Larva yang mengkonsumsi daun jambu biji di awal instar kurang terpenuhi kebutuhan airnya sehingga pada grafik mortalitas (Gambar 8) terlihat banyak instar I yang mati. Sebaliknya saat instar III dan instar IV daun jambu biji lebih banyak dikonsumsi hal ini dikarenakan pada tahap ini instar lebih membutuhkan banyak nutrien lain selain air, yaitu protein dan serat kasar. Oleh karena itu konsumsi pakan saat instar III dan IV larva lebih banyak makan daun jambu biji daripada daun kenari. Sesuai hasil uji proksimat instar III dan IV diberi pakan daun jambu biji dan daun kenari sedang, dimana kandungan protein jambu lebih banyak (4.34%) daripada daun kenari (3.51%). Selain itu serat kasar jambu juga lebih tinggi (6.14%) dibandingkan daun kenari (5.19%).

Selain konsumsi pakan, kandungan yang terdapat pada daun jambu biji dan daun kenari juga mempengaruhi kecernaan pakan dan pakan yang tercerna. Daun yang memiliki kualitas baik dan sesuai dengan kebutuhan tahapan instar tentunya akan menentukan kecernaan dan pakan tercerna. Hasil penelitian juga menemukan hal yang sama terjadi pada pertambahan bobot dan diameter badan. Banyaknya konsumsi pakan, tingginya kecernaan dan besarnya jumlah pakan yang tercerna secara nyata akan terlihat dari pertambahan bobot dan diameter badan larva. Kebutuhan nutrien yang terpenuhi oleh pakan akan mempercepat pergantian kulit. Sebaliknya kualitas pakan yang buruk dan kondisi lingkungan yang tidak sesuai akan memperlama molting dan lama stadia larva. Larva instar I yang mengkonsumsi daun kenari memiliki kisaran waktu yang lebih singkat dibandingkan larva yang memakan daun jambu biji.

Selama pemeliharan larva terjadi perubahan suhu dan kelembaban yang fluktuatif baik pada waktu pagi, siang maupun sore. Suhu rata-rata ruangan

32

pemeliharaan cukup tinggi yaitu 27,44 ± 0.38 oC di pagi hari, siang hari 28,21 ± 0.45 oC dan sore hari 27.52 ± 52 oC. Kelembaban pagi, siang dan sore hari yaitu 83.93 ± 3.37%, 75.33 ± 6.57% dan 82.42± 5.14%. Kondisi lingkungan yang tidak menentu sangat berpengaruh terhadap perkembangan dan tingkah laku makan larva.
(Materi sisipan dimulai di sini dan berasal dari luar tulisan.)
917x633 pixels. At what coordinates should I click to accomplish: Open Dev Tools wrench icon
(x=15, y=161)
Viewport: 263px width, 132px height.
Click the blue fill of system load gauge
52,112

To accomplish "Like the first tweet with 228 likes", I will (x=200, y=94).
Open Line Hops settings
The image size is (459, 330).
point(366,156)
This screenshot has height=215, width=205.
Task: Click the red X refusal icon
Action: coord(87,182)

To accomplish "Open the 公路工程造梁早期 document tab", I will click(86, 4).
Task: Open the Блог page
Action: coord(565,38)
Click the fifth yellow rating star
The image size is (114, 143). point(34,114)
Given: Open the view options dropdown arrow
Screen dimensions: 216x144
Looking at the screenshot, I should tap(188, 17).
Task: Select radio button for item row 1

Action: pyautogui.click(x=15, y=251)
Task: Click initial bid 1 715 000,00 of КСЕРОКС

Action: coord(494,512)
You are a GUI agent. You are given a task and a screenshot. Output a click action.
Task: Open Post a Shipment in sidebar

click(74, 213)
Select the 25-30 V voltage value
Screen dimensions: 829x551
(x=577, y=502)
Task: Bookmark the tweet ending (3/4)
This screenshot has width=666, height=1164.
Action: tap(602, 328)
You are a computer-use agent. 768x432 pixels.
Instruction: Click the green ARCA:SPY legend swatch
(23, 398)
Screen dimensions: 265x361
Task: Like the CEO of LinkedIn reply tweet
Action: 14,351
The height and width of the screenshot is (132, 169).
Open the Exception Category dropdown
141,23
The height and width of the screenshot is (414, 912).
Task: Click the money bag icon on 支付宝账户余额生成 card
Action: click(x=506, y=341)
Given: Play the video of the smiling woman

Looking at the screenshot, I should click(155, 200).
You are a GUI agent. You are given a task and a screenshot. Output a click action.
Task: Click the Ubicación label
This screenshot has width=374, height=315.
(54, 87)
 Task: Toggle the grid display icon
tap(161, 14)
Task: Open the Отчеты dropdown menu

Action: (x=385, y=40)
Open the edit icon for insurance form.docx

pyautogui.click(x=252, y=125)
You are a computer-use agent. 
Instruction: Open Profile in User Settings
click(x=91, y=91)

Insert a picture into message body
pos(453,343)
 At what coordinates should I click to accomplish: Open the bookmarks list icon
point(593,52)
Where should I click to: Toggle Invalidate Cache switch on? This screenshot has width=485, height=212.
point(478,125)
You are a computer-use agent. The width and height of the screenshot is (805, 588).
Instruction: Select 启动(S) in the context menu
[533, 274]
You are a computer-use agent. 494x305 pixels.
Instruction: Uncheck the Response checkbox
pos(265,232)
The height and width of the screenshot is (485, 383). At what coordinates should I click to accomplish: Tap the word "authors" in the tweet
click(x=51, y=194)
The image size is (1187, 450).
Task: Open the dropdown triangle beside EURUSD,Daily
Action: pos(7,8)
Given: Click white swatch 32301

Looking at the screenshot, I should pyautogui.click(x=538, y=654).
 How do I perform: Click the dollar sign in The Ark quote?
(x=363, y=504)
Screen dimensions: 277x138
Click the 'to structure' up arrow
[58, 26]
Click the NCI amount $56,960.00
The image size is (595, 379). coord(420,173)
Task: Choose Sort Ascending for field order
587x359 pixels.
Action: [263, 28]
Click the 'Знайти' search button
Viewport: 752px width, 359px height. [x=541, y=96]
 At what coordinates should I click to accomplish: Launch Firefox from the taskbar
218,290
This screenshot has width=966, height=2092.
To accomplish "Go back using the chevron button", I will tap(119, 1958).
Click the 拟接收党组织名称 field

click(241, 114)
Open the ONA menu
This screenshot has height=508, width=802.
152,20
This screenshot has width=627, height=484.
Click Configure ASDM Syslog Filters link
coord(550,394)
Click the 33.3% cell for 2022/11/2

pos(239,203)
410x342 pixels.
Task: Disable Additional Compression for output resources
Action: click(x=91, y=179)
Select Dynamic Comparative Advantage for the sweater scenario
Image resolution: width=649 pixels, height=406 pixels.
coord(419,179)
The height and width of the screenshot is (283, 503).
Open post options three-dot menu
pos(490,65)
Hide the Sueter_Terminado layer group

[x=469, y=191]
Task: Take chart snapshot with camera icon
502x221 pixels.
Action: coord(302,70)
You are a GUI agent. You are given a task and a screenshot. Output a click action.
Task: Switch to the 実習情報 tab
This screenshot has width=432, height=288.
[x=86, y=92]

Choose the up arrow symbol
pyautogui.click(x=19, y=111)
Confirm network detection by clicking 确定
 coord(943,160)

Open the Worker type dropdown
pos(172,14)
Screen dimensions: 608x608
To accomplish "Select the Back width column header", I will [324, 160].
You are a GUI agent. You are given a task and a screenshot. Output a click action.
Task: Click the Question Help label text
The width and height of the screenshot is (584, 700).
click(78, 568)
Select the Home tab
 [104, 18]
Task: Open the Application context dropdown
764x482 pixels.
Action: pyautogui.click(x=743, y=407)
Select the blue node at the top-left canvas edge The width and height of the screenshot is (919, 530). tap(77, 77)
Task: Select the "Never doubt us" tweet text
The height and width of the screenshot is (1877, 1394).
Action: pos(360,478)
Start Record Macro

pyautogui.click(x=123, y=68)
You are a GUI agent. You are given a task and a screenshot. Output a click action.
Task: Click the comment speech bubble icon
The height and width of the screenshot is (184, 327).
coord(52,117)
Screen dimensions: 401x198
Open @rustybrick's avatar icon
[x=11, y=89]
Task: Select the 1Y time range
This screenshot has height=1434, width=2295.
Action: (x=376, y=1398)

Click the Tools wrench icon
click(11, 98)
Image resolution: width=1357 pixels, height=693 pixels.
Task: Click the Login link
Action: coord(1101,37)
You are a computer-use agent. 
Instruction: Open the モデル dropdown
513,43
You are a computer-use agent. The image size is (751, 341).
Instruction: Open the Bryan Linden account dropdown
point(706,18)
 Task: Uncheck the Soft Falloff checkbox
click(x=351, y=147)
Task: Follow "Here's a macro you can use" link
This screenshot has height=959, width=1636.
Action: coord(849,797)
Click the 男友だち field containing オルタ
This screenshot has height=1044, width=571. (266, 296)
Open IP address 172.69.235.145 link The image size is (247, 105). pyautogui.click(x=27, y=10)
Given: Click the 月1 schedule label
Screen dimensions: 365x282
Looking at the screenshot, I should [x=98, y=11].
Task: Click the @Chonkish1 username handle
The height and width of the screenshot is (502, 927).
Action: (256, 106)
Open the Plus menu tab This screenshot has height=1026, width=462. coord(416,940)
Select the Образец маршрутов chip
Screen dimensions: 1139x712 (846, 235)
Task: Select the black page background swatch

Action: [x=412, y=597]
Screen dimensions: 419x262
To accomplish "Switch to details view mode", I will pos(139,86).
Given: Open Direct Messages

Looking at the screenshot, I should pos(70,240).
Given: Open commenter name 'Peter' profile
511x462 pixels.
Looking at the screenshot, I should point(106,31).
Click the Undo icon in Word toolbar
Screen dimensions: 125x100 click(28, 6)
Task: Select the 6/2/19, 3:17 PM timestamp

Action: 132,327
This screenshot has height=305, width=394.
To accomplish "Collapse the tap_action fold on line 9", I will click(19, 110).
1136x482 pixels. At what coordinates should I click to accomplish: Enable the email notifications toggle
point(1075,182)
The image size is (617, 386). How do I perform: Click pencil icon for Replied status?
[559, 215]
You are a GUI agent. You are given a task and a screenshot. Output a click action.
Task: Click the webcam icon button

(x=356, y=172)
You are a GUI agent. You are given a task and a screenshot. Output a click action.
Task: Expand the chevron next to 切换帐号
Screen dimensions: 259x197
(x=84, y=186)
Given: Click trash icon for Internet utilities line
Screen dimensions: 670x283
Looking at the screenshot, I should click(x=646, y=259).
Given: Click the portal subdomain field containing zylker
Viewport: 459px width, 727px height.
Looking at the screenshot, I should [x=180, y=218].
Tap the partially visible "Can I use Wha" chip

Pada dasarnya setiap instar membutuhkan kondisi lingkungan yang berbeda – beda. Larva awal yaitu instar I dan II membutuhkan kelembaban sekitar 80- 95%, sedangkan untuk instar III, IV dan V, 70%. Apabila kelembaban dan temperatur berubah secara ekstrim maka hal ini dapat menyebabkan kesehatan larva memburuk. Kelembaban yang tinggi sebenarnya dapat menjaga kesegaran pakan namun jika terlalu tinggi maka akan meningkatkan pertumbuhan mikroba patogen penyebab penyakit. Hal yang sama juga terjadi apabila temperatur terlalu tinggi maka larva akan mengurangi aktivitas makan dan kualitas daun menurun karena layu (Veda et al 1997; Awan 2007). Kualitas pakan yang menurun akan mengurangi aktivitas makan larva sehingga daya tahan tubuh menurun. Daya tahan tubuh yang menurun memungkinkan larva terkena penyakit dan menyebabkan kematian.